League restructuring in Italy has been discussed for several years but it is now coming to fruition. Paul Virgo reports
After a long fight to save their marriage, Serie B finally accepted it had irreconcilably broken down in August and agreed to an amicable divorce from the Italian top flight. Serie A chairmen had been threatening to walk out for years, as they looked on at the Premier League’s success with envy, only to end up half-heartedly agreeing to give it another try. But they showed they meant business this time when they appointed Maurizio Beretta, an executive from outside football, to run the top flight as an independent entity from next year.
When the hurt of being dumped had worn off, the Serie B clubs resigned themselves to the inevitable. Some even managed to console themselves that it was all for the best. “Being alone may become an opportunity to cut out space for ourselves, have more visibility locally and develop new marketing strategies among clubs with common interests,” claimed Vicenza president Giorgio Squinzi.
The two divisions will stay together this season with Beretta, the former director general of Confindustria, Italy’s employers’ confederation, in charge of both before they go their separate ways on July 1, 2010. The big clubs hailed the move as historic. “It’s an important act, one that had been in the [Serie A club] presidents’ minds for about 20 years,” said Juventus president Giovanni Cobolli Gigli. “I think the two leagues will be able to concentrate on their own business while continuing to co-operate. Italian football will become more professional.”
The consequences are unlikely to be as revolutionary as those brought about by the Premier League’s establishment in 1992. For one thing, the concentration of money and titles in the hands of a few giants, which the Premier League cemented in England, has already happened in Italy anyway without a breakaway. What’s more, the separation of Serie A is only from the second division, as Italy’s third and fourth tiers are already run independently.

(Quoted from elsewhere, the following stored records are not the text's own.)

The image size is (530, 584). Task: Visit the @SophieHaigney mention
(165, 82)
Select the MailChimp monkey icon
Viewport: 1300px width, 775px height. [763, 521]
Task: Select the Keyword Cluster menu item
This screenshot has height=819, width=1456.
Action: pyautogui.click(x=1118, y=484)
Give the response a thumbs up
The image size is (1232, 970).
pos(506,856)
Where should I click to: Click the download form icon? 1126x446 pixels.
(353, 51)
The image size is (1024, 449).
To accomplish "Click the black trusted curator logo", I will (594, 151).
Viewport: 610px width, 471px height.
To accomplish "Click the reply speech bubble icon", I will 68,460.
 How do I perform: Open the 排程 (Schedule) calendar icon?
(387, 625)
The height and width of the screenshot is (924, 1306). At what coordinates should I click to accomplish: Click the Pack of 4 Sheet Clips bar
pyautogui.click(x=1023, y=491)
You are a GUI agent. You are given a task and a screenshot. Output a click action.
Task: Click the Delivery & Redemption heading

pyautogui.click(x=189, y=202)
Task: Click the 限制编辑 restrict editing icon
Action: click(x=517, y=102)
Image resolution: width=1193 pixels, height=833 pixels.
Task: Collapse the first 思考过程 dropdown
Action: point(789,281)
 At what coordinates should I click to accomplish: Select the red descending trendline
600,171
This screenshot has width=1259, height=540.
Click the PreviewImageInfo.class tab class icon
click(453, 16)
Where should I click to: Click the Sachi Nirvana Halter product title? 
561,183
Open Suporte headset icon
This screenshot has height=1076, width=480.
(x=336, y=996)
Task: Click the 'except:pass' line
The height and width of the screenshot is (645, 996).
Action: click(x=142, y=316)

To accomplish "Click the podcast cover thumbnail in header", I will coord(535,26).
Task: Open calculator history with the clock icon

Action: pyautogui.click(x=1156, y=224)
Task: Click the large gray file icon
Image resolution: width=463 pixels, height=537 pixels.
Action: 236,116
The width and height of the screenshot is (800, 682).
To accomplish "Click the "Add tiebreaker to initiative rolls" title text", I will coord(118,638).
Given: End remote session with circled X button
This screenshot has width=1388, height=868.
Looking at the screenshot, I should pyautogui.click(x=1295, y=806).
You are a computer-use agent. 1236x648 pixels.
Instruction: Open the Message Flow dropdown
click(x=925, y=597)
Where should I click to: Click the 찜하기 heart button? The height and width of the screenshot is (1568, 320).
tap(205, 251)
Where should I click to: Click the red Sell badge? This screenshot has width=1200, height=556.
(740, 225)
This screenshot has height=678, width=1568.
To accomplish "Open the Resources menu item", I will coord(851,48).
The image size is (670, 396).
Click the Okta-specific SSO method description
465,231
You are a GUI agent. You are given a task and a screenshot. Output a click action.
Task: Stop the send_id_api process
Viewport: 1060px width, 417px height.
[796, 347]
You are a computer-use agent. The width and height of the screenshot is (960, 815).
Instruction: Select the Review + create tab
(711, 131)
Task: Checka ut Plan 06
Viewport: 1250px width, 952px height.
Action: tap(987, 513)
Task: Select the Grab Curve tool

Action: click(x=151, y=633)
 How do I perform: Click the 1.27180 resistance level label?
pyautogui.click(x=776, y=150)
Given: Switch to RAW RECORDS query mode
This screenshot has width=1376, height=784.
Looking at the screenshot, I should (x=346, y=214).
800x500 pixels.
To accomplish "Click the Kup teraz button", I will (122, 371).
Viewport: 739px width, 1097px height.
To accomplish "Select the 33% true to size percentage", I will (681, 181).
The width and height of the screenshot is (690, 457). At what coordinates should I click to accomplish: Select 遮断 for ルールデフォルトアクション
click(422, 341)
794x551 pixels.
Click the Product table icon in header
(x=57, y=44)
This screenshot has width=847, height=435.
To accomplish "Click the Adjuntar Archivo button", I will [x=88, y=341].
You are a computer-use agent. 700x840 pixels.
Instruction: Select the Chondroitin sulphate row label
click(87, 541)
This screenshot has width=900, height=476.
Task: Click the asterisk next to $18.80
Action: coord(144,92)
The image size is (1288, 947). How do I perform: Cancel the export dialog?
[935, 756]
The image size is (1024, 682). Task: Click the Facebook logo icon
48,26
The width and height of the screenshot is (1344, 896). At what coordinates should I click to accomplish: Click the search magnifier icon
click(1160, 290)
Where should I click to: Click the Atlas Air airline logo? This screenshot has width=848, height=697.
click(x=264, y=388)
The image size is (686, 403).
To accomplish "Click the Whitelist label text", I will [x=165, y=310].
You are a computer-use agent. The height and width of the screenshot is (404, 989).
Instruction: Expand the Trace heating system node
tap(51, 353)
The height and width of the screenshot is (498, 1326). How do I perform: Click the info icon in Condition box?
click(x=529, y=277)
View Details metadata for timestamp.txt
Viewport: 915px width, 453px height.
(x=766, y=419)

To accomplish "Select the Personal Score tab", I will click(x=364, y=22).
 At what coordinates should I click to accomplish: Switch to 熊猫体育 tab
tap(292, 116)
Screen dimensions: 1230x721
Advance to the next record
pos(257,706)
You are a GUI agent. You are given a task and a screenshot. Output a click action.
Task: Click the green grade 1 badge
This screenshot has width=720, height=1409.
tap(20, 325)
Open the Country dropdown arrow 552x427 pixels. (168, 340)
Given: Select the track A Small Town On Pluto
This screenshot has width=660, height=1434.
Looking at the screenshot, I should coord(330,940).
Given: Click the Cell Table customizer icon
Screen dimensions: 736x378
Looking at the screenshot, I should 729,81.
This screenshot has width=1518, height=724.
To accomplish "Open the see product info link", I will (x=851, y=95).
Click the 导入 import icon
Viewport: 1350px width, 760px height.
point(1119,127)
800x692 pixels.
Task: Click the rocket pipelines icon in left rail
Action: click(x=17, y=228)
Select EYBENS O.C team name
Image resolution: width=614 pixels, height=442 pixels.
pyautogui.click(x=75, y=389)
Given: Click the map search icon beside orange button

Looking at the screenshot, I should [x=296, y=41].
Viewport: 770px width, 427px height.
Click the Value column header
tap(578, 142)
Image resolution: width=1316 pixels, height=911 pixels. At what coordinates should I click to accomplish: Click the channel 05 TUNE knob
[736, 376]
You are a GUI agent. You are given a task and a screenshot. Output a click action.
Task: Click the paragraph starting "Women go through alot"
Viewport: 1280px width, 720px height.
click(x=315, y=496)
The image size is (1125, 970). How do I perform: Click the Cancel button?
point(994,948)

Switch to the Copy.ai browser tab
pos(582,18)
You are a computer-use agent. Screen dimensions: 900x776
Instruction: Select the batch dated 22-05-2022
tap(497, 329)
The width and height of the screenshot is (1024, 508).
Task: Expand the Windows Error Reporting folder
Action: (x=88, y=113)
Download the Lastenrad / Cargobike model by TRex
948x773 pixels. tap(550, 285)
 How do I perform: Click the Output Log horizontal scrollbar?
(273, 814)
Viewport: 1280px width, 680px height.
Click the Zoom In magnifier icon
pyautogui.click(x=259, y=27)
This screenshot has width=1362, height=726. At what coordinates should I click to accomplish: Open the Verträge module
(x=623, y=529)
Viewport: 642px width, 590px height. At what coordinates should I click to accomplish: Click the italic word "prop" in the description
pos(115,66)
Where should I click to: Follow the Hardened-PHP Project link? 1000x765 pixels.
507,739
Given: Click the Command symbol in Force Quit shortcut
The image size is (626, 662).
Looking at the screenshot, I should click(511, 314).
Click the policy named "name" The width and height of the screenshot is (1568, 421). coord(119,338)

And, in contrast with the English case, the split will not have a major impact on the distribution of TV revenues. From the 2010-11 season these will be shared out on the basis of a 2007 law. This ends the system in which clubs negotiate their own deals with TV companies and restores collective bargaining – Serie B will get about seven per cent of the top-flight’s TV money. So while the split is not going help the second division teams that have encountered financial trouble recently, it is not going to make things drastically worse for them either.
Serie A will get to keep all the cash from other sources of income, such as sponsorships, and decision-making will be easier now the second division no longer has a say. But greater autonomy alone will probably not enable it to close the gap in results on and off the field that has opened up with respect to Spain and England over the last decade.
One of Italian football’s biggest problems, for example, is stadium ownership. Serie A clubs cannot use their grounds to generate revenue as most are rented from local councils, part of the reason they are struggling to match the spending power of their European rivals. This also means the clubs have no incentive to invest in the stadiums and many are in a shabby state as a result. But it is a complicated question to solve as the councils are not going to gift the grounds to the clubs.
One of Beretta’s top tasks will be to make sure the government comes good on pledges to pass a law that will help clubs buy the stadium they play in or develop new ones, like Juventus are doing at the site of their old Stadio delle Alpi home.
Another issue is that Serie A sides are handicapped in the transfer market because Italy has high taxes, especially compared to Spain. But here again, all Beretta can do is lobby for change. It is also interesting that the Italians are seeking to follow the English model precisely at a time when Spain’s Primera División, which is still wed to the divison below, seems to be overtaking the Premier League in the prestige stakes.
So while the hope is that the split will be the turning point that sets Italian club football back on the path to the top-dog status it enjoyed in the 1980s, it might end up being a case of Tutto fumo, niente arrosto – All smoke, no roast.